Catalog prerequisites
- A Premium plan or a higher tier for your Databricks account.
- You must set up IAM roles, IAM policies, and S3 buckets in AWS.
- Create your first metastore and attach a Workspace.
- Enable the Unity Catalog toggle in your SQL Warehouse.
Create your first metastore and attach a workspace
To use the Unity Catalog, ensure to create a metastore. A metastore provides a centralized repository for metadata management. This metadata includes information such as data types, file formats, and other characteristics that help users locate and use the data they need.
After creating the metastore, you can link it to a workspace. Connecting the metastore to a workspace enables you to manage and access your data using the Unity catalog conveniently.
To create a Metastore and link it to a Workspace, follow the instructions below:
- Access the Databricks account console and log in.
- Navigate to the Catalog icon and click on it.
- Select the option Create metastore.
- Name the metastore and select a deployment region. Place workspaces, metastores, and cloud storage in the same region to ensure optimal performance.
- Enter the S3 bucket path for the storage bucket and IAM role name.
you can exclude s3:// when entering the path.
- Click the Create to complete the process.
- Once prompted, select the workspaces you want to associate with the metastore and click Assign.
Enabling the Unity Catalog toggle in your SQL warehouse
- Log in to your Databricks workspace.
- Locate the SQL Warehouse and click it.
- Locate the specific warehouse, click the More (three dots) icon, and select Edit.
- In the Advanced options section, enable the Unity Catalog toggle.
Working with Unity catalog
- Metastore admins can access all catalogs within the metastore. Other users can access only the catalogs they own or those providing
USAGEprivileges. - Without a specified catalog name, Data Integration loads data into the default
Hive_Metastorecatalog.
- Complete all prerequisites.
- A valid Databricks connection in Data Integration.
- Enter the Catalog name.
Schemas and tables
Databricks uses a hierarchy of schemas and tables for data warehousing. You can create and then populate tables manually, this method requires significant technical overhead and setup time.
Data Integration eliminates the need for this upfront table creation process. Data Integration automatically creates the necessary tables if they do not exist and populate them with the extracted data. Additionally, Data Integration handles all the required changes and updates to your tables automatically. This simplifies your data integration process and helps you to focus on extracting insights from your data.
Create a new schema
Set up a dedicated Schema for Data Integration on Databricks.

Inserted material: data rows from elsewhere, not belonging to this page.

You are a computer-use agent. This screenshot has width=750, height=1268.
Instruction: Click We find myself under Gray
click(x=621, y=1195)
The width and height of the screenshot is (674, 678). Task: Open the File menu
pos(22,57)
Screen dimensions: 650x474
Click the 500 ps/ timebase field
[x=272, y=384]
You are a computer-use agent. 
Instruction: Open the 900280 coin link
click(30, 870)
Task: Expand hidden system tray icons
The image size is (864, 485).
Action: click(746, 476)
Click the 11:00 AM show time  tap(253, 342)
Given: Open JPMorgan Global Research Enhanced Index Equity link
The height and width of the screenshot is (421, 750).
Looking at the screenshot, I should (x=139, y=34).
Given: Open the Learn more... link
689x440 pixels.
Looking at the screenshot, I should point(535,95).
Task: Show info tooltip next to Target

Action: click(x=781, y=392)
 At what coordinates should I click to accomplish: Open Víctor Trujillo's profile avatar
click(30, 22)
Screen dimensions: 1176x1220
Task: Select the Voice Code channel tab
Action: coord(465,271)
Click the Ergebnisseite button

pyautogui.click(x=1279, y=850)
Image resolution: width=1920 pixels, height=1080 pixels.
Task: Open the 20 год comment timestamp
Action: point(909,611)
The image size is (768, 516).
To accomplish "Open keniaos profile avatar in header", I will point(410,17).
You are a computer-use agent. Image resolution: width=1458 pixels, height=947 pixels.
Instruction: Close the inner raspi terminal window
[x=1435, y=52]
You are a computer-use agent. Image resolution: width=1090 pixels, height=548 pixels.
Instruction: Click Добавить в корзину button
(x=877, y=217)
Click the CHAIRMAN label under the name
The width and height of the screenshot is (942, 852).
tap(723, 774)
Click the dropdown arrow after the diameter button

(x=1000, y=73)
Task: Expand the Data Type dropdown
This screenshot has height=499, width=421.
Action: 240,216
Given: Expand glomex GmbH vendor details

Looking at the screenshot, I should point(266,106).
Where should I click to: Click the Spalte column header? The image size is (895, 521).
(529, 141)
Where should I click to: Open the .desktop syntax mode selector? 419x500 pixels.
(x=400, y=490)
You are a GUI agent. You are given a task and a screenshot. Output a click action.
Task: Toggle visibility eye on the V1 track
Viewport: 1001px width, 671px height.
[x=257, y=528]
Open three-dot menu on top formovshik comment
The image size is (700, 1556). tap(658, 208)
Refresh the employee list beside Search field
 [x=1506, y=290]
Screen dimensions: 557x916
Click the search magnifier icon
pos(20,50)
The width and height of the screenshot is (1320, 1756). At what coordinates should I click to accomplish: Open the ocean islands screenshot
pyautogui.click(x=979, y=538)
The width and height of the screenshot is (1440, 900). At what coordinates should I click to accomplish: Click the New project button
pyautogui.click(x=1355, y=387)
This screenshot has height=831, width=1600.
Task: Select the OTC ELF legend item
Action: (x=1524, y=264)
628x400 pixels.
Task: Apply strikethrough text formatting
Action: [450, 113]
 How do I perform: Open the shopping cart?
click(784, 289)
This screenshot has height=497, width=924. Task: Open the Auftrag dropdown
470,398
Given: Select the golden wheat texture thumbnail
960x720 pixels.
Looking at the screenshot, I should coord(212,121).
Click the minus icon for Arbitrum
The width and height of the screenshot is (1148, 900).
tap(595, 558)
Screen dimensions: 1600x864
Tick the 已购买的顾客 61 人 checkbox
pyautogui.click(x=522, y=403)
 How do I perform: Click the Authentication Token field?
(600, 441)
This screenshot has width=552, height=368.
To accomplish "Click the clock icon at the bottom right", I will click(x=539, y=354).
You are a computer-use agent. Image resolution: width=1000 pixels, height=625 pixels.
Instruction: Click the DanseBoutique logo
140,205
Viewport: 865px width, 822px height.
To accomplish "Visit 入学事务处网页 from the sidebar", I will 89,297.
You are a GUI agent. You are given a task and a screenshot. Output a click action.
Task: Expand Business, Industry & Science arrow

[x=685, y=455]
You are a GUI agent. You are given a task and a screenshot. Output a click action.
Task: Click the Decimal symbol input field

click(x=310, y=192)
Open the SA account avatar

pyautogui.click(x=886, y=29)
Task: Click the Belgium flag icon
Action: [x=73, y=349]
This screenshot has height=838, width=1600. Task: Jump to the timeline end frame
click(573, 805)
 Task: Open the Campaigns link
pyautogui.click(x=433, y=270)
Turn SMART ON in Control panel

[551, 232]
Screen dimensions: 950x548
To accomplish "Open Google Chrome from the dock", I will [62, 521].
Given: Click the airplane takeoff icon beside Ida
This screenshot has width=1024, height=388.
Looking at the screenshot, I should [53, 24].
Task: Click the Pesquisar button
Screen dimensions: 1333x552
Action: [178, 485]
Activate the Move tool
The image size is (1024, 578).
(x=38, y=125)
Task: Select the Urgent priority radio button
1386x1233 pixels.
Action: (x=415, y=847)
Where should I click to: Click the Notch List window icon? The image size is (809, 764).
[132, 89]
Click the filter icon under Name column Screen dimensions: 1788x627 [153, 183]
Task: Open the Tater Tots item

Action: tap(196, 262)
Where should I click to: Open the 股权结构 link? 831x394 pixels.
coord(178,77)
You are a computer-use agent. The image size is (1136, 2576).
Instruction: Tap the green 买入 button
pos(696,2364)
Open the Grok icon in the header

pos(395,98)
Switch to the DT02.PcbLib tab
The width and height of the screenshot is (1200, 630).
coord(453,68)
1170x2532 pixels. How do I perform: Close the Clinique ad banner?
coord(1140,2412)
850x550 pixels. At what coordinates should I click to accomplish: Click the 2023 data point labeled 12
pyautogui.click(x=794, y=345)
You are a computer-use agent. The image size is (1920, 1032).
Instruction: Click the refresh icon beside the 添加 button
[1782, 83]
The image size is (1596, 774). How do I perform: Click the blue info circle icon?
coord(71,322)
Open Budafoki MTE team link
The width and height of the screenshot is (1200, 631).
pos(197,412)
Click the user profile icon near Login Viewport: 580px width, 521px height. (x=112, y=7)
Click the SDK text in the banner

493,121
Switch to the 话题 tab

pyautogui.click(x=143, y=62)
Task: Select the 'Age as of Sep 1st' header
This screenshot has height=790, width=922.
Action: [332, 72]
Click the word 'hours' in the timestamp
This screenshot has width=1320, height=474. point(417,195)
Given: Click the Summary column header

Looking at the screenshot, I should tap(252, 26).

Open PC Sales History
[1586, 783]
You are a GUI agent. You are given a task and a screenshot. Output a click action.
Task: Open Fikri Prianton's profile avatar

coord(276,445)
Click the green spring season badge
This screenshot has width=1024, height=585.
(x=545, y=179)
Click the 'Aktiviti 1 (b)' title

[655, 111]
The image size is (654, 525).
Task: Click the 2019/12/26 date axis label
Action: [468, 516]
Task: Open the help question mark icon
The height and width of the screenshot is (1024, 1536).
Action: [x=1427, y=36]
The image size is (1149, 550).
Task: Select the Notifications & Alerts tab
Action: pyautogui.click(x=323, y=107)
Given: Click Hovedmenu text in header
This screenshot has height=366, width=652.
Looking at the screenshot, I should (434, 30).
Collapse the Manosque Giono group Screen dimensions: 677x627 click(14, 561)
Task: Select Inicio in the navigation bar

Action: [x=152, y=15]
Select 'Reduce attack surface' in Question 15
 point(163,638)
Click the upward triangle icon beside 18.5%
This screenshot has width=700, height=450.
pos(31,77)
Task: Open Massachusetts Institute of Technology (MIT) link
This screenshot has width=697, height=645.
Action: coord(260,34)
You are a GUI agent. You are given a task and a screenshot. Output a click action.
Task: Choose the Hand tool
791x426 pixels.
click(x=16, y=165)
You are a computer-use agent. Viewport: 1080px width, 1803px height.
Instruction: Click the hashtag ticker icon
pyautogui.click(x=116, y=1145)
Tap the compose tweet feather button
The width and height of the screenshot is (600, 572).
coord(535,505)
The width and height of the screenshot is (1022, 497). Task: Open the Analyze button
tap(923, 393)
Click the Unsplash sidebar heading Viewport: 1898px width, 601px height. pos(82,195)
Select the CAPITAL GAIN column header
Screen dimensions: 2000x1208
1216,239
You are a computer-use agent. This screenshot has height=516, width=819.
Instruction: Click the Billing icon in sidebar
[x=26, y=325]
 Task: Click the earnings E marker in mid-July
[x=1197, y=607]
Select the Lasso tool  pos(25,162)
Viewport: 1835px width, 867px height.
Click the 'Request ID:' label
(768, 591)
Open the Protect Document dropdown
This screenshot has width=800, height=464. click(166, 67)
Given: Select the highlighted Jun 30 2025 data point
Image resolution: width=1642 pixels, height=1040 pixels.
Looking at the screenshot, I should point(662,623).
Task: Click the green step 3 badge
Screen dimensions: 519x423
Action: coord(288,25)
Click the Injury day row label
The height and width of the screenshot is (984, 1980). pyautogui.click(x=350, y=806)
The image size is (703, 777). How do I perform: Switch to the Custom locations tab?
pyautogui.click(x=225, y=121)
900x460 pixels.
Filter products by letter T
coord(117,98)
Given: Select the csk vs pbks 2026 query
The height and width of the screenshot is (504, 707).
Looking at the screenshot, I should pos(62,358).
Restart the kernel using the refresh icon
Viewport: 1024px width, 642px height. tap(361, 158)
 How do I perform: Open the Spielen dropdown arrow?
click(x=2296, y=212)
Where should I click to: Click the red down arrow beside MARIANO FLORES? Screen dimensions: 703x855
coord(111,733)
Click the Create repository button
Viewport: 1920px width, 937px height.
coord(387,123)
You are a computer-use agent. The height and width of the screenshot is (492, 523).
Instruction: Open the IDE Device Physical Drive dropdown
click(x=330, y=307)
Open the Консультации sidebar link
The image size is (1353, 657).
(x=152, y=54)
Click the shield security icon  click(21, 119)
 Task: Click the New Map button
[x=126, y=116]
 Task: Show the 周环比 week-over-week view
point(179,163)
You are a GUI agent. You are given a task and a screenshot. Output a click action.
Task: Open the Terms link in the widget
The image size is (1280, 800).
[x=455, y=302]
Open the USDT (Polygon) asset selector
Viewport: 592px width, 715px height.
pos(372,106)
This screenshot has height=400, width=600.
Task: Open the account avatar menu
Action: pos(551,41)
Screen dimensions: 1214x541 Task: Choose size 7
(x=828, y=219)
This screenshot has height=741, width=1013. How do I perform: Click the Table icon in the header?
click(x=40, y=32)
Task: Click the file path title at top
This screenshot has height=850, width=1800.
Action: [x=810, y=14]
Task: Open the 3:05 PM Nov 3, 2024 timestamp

- Go to the Databricks workspace console, click on Queries, and then select Create Query.
- In the screen designated for query, execute the following SQL command by pasting and running it.
CREATE SCHEMA IF NOT EXISTS `data_integration`
COMMENT '{conKeyRefs.DataIntegration} Tables Schema';
Loading modes
Data Integration provides three types of loading modes in Databricks as a target.
Store in a custom location
Data Integration provides an option for storing external tables in DBFS (Databricks File System) or external location.
DBFS
DBFS (Databricks File System) provides a distributed file system optimized for heavy workloads. This architecture scales to store and manage data across file formats, including Parquet, CSV, and JSON. You can access data directly through Spark SQL commands.
External tables in Databricks enable you to work with data stored in one or more locations and file formats. By providing support for DBFS, it enables easy management and manipulation of large datasets, while offering the flexibility and scalability that data workloads require.
To specify a DBFS prefix, users can turn on the Store in a Custom Location checkbox and define the DBFS parameter.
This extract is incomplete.